Items listed in a dataset:
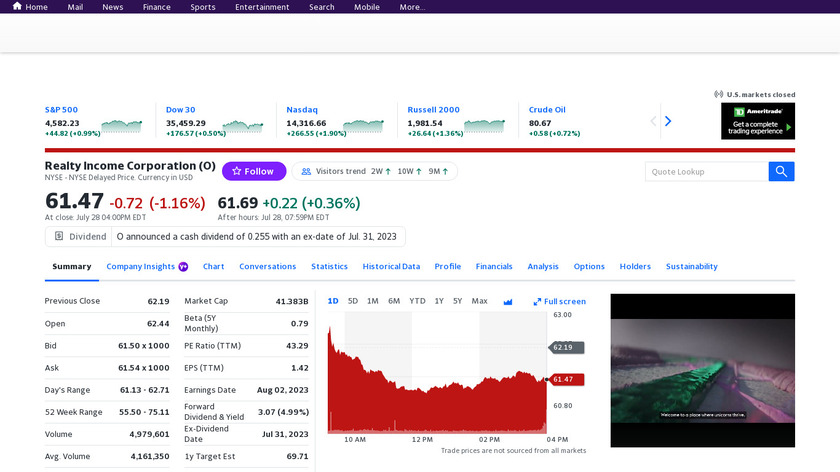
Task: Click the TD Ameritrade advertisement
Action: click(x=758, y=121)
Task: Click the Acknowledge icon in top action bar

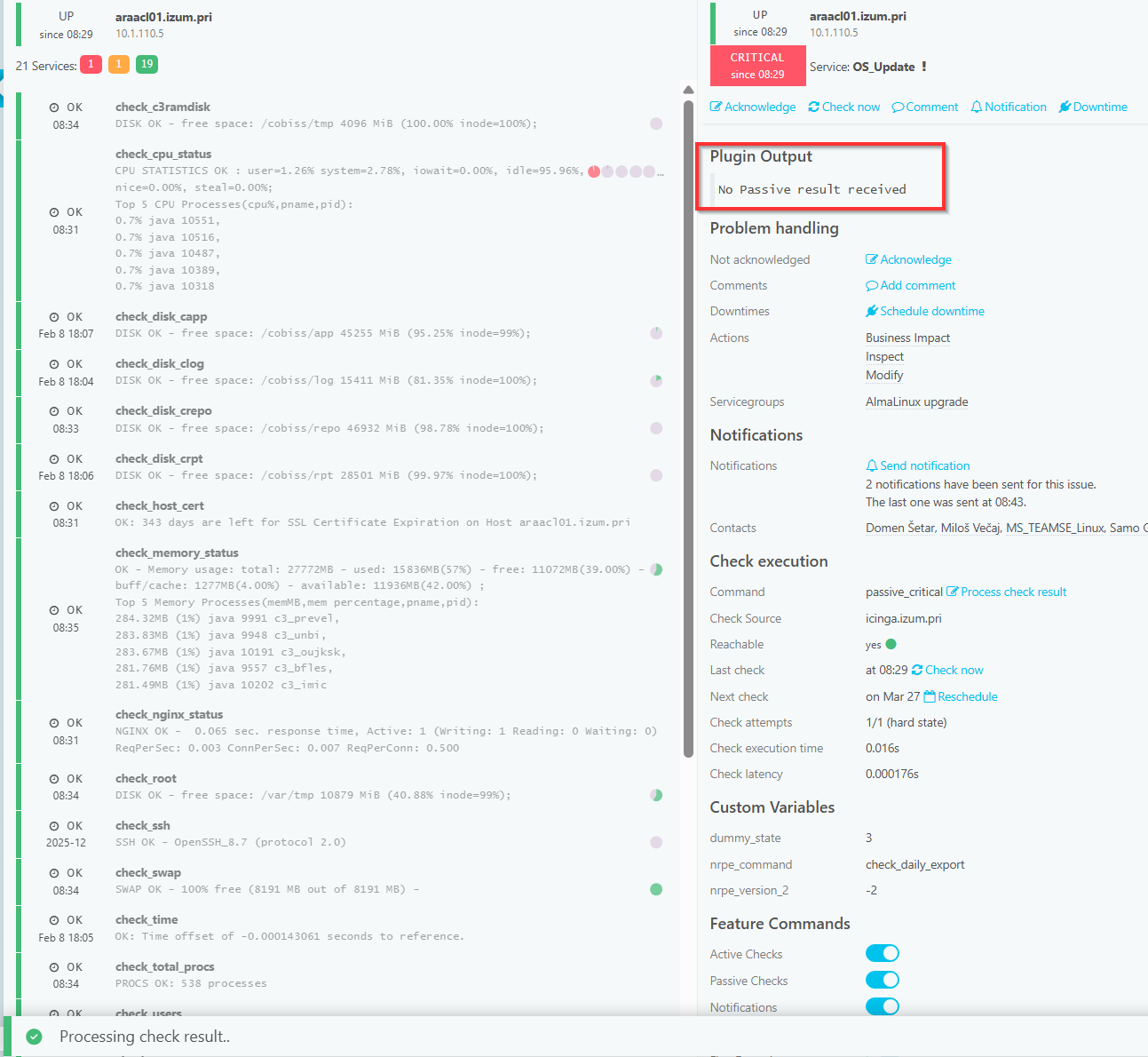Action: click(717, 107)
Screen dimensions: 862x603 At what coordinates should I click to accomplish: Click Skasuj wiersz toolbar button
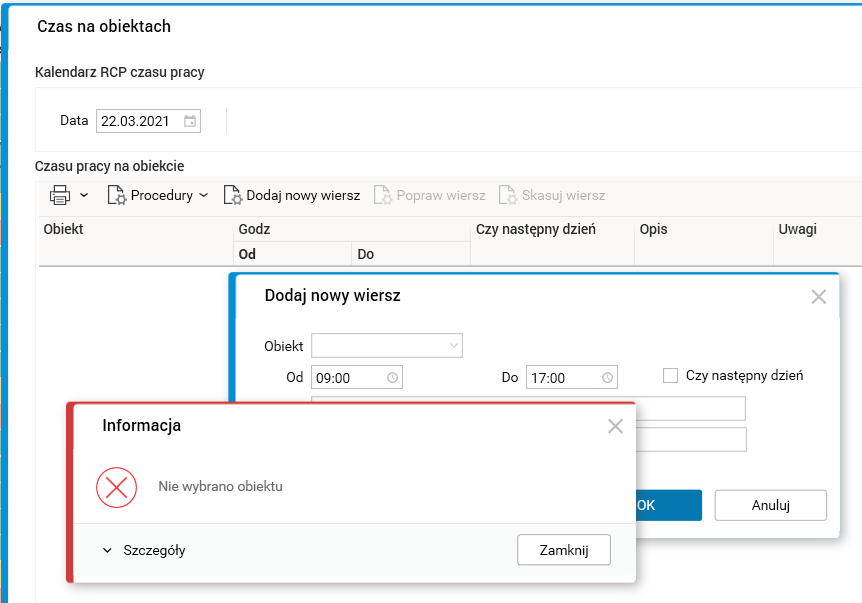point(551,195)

### What you are asked to do
Leaving out the pictures, restate word for word the lines above from the one containing "Task: Click the Acknowledge" through the end of the records, both ends included.

### Answer to this problem
Task: Click the Acknowledge icon in top action bar

Action: click(717, 107)
Screen dimensions: 862x603 At what coordinates should I click to accomplish: Click Skasuj wiersz toolbar button
point(551,195)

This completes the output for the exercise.